What is expected: Of the entries below, return exactly those lines that fall between the one containing "Image resolution: width=1473" and the one containing "Open the ファイル(F)", the two end lines included.

------------------------------

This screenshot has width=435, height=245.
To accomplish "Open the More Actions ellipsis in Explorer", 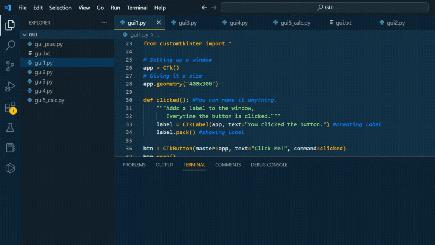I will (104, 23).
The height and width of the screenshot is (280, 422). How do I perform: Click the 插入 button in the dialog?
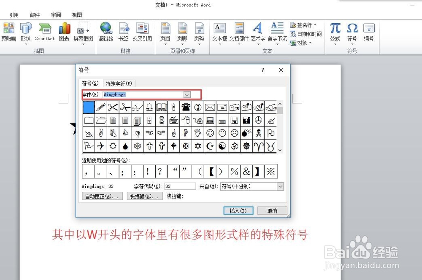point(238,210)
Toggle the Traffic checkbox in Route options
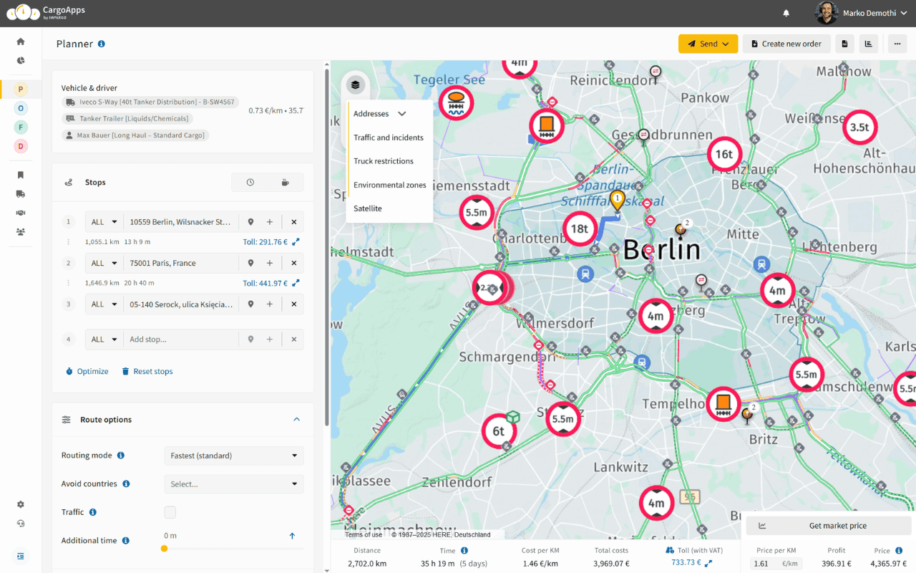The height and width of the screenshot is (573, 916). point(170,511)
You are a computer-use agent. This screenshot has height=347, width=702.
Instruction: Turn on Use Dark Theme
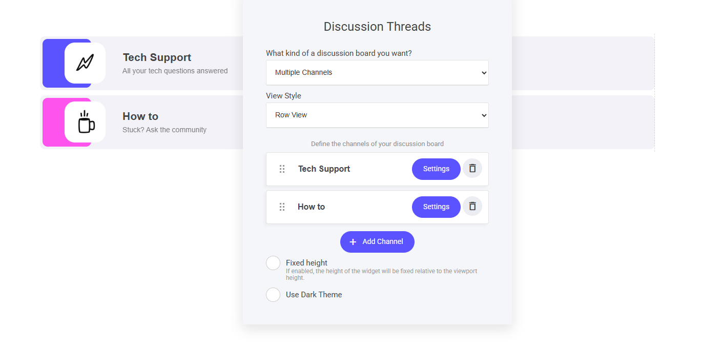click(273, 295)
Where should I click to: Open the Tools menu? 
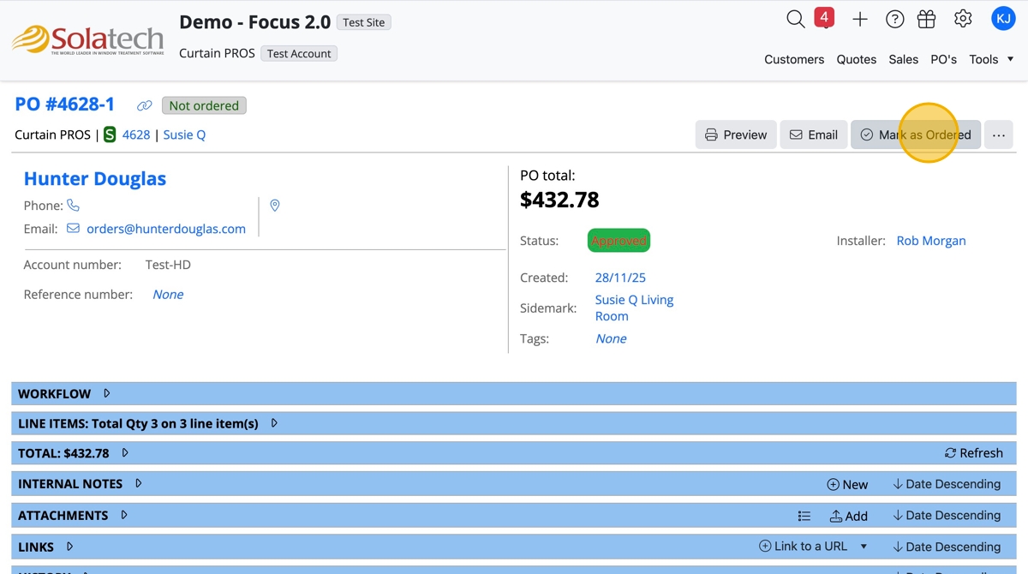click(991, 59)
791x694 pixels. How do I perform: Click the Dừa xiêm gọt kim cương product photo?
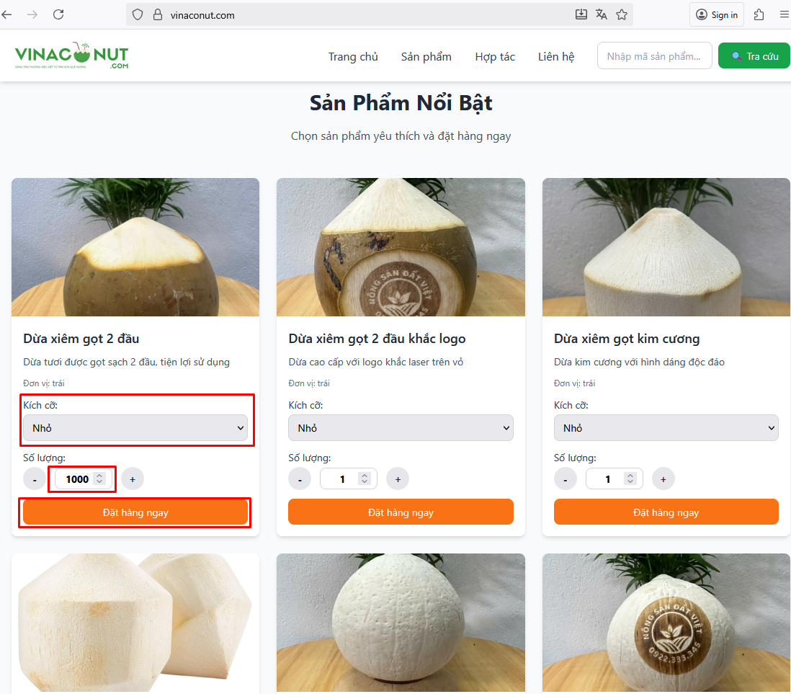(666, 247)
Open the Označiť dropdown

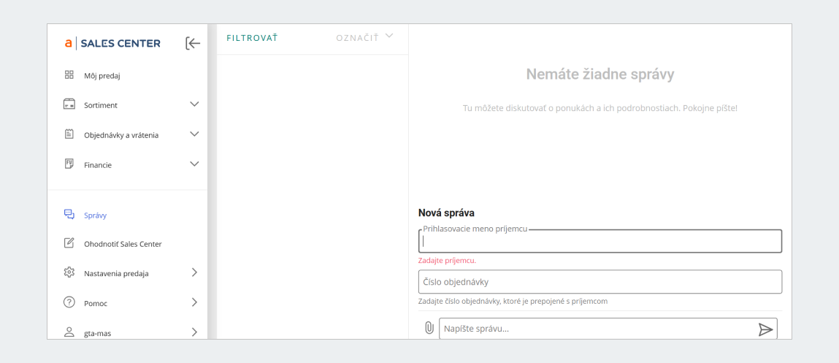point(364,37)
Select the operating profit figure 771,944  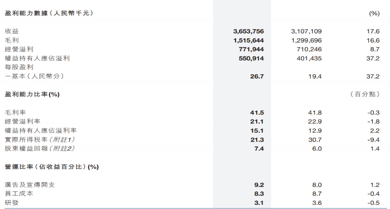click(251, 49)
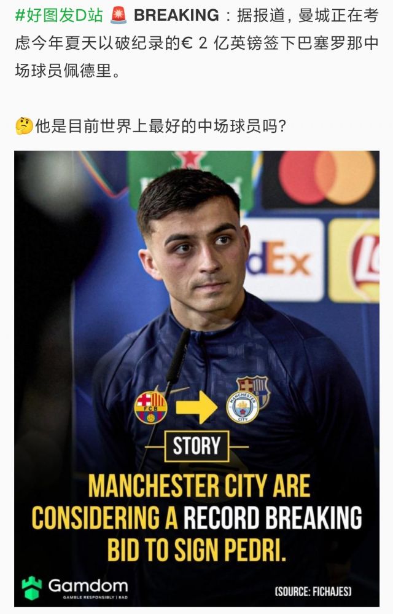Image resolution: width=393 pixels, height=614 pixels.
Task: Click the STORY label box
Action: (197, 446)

------------------------------

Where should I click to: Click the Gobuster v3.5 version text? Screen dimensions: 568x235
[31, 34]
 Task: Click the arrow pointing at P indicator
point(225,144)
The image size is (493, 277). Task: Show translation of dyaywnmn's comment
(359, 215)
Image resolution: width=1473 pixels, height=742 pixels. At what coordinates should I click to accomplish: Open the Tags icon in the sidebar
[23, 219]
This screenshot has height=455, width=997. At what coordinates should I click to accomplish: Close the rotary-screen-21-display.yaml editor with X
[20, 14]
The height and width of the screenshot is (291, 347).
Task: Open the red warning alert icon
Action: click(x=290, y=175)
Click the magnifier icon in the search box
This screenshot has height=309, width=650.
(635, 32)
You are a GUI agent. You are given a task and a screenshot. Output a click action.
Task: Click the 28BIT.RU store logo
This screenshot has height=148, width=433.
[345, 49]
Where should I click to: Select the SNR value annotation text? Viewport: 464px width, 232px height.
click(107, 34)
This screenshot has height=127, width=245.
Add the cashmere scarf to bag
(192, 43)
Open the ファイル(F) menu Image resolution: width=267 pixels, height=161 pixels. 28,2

------------------------------

Response area:
Image resolution: width=1473 pixels, height=742 pixels. At what coordinates should I click to accomplish: Open the Tags icon in the sidebar
[23, 219]
This screenshot has height=455, width=997. At what coordinates should I click to accomplish: Close the rotary-screen-21-display.yaml editor with X
[20, 14]
The height and width of the screenshot is (291, 347).
Task: Open the red warning alert icon
Action: click(x=290, y=175)
Click the magnifier icon in the search box
This screenshot has height=309, width=650.
(635, 32)
You are a GUI agent. You are given a task and a screenshot. Output a click action.
Task: Click the 28BIT.RU store logo
This screenshot has height=148, width=433.
[345, 49]
Where should I click to: Select the SNR value annotation text? Viewport: 464px width, 232px height.
click(107, 34)
This screenshot has height=127, width=245.
Add the cashmere scarf to bag
(192, 43)
Open the ファイル(F) menu Image resolution: width=267 pixels, height=161 pixels. 28,2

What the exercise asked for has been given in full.